_RECORDS FOR THIS EXERCISE_:
--

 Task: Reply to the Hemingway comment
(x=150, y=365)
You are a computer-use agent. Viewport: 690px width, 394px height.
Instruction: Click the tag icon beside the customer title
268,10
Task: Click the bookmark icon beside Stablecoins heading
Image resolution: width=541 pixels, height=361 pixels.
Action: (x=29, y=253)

--

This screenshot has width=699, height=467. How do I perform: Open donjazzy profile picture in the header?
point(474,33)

--

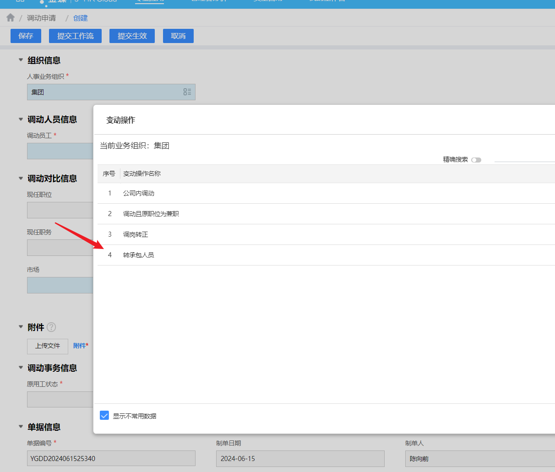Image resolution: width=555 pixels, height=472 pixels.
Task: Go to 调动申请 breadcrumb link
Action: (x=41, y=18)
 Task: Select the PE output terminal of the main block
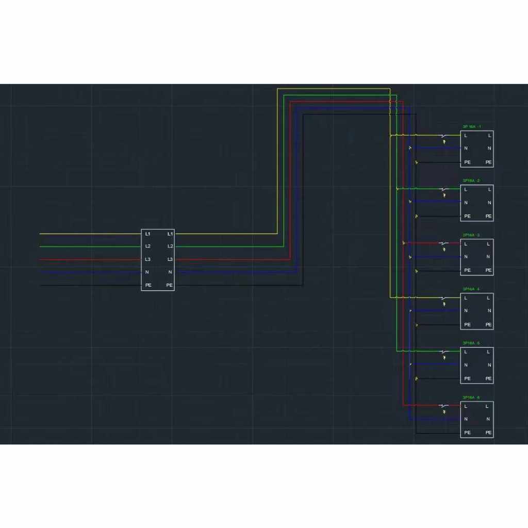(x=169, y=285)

--

_TASK BRIEF_: Print again, with no changes, the part of the listing that opens with the line containing "Task: Reply to the Hemingway comment" and closes with the line containing "Action: (x=29, y=253)", both of those lines included.

_ANSWER TO THIS PROBLEM_:
 Task: Reply to the Hemingway comment
(x=150, y=365)
You are a computer-use agent. Viewport: 690px width, 394px height.
Instruction: Click the tag icon beside the customer title
268,10
Task: Click the bookmark icon beside Stablecoins heading
Image resolution: width=541 pixels, height=361 pixels.
Action: (x=29, y=253)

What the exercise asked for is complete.